If you go to CinDWood crafts dot com you can see where I bought them from. I’m real tired of getting spam from craft sites, so I won’t link you directly.
And there is a story behind how I got the looms, so I’ll try to remember to write about it.
My Yarn Group is already in-the-know of the tale about how sweet is my husband.
Anyway, I had to be on my way to the dentist (routine cleaning, no new troubles) so I did a quick open the package and drool.
After my appointment and a couple errands on that side of town, I came home, had a sandwich for lunch, and told myself to do at least one chore before I could sit down and enjoy my new item.
The ironing was only 2 shirts, 4 boxer shorts, and a pillowcase, so get it done I did!
Then I went to my yarn box and chose a pretty color for a baby hat.
I carried my little table out to the back porch, unfolded my chair.
The cats got into their positions for snoozing.
I came back inside, made an iced latte in the blender, using a powdered mix.
Out there again, I began looping yarn and knitting off.
Oh this is fun!
I looked up every once in awhile watching dark clouds moving in.

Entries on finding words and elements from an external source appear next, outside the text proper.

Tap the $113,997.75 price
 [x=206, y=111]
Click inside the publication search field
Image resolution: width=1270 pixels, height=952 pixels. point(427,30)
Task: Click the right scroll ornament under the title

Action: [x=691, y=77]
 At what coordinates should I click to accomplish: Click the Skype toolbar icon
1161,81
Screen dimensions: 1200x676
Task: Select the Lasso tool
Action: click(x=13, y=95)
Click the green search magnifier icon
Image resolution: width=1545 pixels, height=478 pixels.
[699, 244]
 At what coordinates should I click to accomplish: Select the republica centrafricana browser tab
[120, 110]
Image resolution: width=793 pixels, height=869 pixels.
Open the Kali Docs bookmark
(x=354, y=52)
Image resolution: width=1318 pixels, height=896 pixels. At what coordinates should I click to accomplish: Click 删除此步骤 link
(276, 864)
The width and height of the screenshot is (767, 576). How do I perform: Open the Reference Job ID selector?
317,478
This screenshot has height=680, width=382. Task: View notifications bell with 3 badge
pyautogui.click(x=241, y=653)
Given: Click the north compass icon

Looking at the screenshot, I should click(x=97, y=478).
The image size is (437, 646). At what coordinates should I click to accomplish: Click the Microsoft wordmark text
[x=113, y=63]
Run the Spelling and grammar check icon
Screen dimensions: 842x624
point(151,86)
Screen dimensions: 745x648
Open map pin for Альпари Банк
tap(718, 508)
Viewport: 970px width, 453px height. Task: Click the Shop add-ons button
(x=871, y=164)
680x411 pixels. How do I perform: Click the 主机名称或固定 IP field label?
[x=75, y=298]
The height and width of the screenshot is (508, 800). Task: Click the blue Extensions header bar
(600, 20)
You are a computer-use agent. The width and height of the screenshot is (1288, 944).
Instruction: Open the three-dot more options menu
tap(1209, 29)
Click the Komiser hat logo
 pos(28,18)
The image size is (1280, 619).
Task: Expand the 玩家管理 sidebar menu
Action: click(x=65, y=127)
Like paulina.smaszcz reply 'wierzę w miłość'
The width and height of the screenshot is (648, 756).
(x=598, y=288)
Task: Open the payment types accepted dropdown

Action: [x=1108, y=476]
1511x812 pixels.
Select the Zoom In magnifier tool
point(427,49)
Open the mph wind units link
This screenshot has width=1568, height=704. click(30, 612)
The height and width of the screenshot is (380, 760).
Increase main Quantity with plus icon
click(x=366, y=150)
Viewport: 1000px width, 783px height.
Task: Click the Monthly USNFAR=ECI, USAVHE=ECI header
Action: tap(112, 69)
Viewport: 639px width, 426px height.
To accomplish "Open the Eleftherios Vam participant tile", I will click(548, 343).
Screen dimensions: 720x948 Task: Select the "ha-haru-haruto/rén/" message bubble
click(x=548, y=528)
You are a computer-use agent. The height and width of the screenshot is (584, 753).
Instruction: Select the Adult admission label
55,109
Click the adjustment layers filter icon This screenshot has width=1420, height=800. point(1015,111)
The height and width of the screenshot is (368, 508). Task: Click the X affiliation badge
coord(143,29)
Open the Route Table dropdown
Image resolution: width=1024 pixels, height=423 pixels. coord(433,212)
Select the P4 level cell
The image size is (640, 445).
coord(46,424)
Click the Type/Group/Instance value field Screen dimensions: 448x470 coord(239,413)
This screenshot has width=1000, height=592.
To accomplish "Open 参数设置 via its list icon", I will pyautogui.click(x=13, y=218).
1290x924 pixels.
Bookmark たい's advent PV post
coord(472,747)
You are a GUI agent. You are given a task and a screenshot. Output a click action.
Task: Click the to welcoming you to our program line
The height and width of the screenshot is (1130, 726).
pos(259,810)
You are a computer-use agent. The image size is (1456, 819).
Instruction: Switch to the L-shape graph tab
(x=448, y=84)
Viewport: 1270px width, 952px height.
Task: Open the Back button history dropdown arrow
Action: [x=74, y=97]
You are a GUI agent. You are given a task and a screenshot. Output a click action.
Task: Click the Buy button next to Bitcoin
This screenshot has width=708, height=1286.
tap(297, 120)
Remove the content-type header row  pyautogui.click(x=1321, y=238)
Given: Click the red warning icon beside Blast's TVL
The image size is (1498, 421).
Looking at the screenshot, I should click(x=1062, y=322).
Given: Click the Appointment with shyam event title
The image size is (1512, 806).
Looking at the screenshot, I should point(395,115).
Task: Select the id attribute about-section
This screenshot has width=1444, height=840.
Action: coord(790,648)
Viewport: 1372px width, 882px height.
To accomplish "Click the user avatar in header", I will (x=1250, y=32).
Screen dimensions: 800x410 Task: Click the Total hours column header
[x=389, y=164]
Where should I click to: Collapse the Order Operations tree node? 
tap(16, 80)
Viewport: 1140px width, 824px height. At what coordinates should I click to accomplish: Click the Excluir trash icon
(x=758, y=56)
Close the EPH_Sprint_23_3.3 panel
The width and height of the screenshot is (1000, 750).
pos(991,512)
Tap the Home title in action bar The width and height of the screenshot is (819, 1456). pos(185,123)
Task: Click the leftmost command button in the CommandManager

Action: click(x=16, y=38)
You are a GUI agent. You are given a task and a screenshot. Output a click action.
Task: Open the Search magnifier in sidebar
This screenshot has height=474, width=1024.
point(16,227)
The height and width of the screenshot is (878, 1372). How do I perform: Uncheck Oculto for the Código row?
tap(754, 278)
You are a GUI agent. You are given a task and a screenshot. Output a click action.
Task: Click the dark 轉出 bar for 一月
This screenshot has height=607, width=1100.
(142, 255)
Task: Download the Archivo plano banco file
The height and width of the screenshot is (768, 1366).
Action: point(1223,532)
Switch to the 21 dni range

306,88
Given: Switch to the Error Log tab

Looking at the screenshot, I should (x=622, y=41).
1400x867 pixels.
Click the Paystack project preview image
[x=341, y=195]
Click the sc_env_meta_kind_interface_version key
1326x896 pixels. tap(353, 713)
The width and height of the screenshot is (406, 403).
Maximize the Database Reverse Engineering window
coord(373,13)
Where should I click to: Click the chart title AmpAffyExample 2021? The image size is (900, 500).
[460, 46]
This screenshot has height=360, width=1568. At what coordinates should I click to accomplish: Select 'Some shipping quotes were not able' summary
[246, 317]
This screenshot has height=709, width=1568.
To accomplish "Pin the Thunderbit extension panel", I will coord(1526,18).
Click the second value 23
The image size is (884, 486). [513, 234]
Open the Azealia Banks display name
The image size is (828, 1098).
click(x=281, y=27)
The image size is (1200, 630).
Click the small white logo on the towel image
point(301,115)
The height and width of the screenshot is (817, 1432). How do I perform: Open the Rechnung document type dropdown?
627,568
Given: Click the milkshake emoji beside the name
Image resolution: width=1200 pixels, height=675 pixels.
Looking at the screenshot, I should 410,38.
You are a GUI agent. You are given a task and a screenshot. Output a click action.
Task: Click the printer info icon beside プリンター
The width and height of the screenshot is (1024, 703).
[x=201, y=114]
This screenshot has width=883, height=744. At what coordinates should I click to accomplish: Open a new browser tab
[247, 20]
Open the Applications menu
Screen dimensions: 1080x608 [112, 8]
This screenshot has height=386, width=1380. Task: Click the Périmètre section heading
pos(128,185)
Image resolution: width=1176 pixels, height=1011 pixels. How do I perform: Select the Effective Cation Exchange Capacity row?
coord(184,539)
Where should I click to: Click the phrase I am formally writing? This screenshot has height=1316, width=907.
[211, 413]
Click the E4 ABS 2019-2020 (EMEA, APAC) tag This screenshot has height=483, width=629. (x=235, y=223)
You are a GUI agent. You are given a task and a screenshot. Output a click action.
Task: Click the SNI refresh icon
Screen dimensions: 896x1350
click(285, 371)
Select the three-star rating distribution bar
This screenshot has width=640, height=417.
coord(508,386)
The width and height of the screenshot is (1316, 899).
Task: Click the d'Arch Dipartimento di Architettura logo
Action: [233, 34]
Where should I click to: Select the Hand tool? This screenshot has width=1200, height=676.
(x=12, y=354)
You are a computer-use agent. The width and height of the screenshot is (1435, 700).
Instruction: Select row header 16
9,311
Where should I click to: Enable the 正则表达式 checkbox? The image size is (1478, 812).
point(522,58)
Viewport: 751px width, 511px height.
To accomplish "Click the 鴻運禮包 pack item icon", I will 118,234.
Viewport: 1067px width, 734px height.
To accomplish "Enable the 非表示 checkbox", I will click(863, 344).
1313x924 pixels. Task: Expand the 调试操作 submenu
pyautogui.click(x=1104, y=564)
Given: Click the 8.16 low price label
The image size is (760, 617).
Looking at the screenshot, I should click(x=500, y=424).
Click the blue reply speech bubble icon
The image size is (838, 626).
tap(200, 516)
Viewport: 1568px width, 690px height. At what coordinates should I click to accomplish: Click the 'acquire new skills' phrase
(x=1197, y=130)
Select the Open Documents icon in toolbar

The city-owned waterpark up the street made an announcement to clear the pool, and everyone must go inside the locker rooms. The loudspeaker must have been attached at a different spot because, from this distance, I haven’t understood the words for years.
Lightning hit pretty close, and I heard silence from the house telling me the power was off.
Oscar wanted inside. Poor kitty does not like storms at all.
As I opened the door, the power flickered, came back on.
The rain dumped heavy. Prairie gully-washer.
I peeked over at the garage gutters.
A waterfall over the side, nothing coming out the downspout at all.
The rain slacked off soon enough.
The clouds were just having a breather.
While it was quiet, I went into the garage and got the ladder.
I got it all stable near the corner of the garage and downspout, then carefully climbed the three steps needed to see over the edge of the gutter.
As soon as I pulled a stick out of the opening, water and bits of leaves and maple seeds began running out the bottom and across the driveway.
I got down and up the ladder, about four times, clearing debris from the edge of the roof of the garage.
At one point I was turning to move the ladder, and there stood a girl in a bright blue rain poncho about 3 feet away.
She hadn’t said a word, and I did not see her come up the walk.
Startled me so that I knocked my watch against the side of the metal ladder.
Her first words were “Do you want me to do that?”
Now why would I want an unpaid stranger climbing up and down a ladder next to my garage on a rainy afternoon?
My standard reply, “No, Thank You, my doctor says I need more exercise.”
I climbed up and grabbed some more gunk out of the gutter.
Turning to let go of it, I realized she was standing right where I wanted to drop the stuff.
I said “Excuse me, something else needs to go into that spot”
She moved over towards the steps.
As I let the stuff fall, I asked what she is selling.
From under her poncho she pulled an ID tag for a company, and an order form for magazines.
She began her spiel about how getting enough orders will win her a trip to the Bahamas.
I looked down at her, more compost in my hand.
I said I don’t order magazines anymore, I get news from the Internet.
She went on a bit longer with a speech that must have been hammered in by a company rep and then she practiced for an hour in front of the mirror.
As I moved the ladder once again, she began a whine.
“Aren’t you going to help me win the trip?”
Well, golly gosh, kid, I was a pre-school teacher for years, so that tone of voice ain’t gonna get me to soften up any.
Especially coming from somebody who is walking door-to-door now to be able to frolic on the beach on Spring Break.
As I climbed the ladder for what I hoped to be the last time (looking at the flow from the downspout, yeah, I was almost done), I told her she was wasting her time here.
After a very dramatic sigh, she went on her way along our very quiet during the day because there are working people who live here street.
It’s a racket, what happens to young workers.
They get plunked down in some strange town so they don’t know what else to do but their jobs.
Reminds me of Mormon Missionaries.
She did offer to do some hands-on work, but I’m getting a bit jaded in my old age, so I sent her on her way.
And now, I’m going back to my loom and yarn.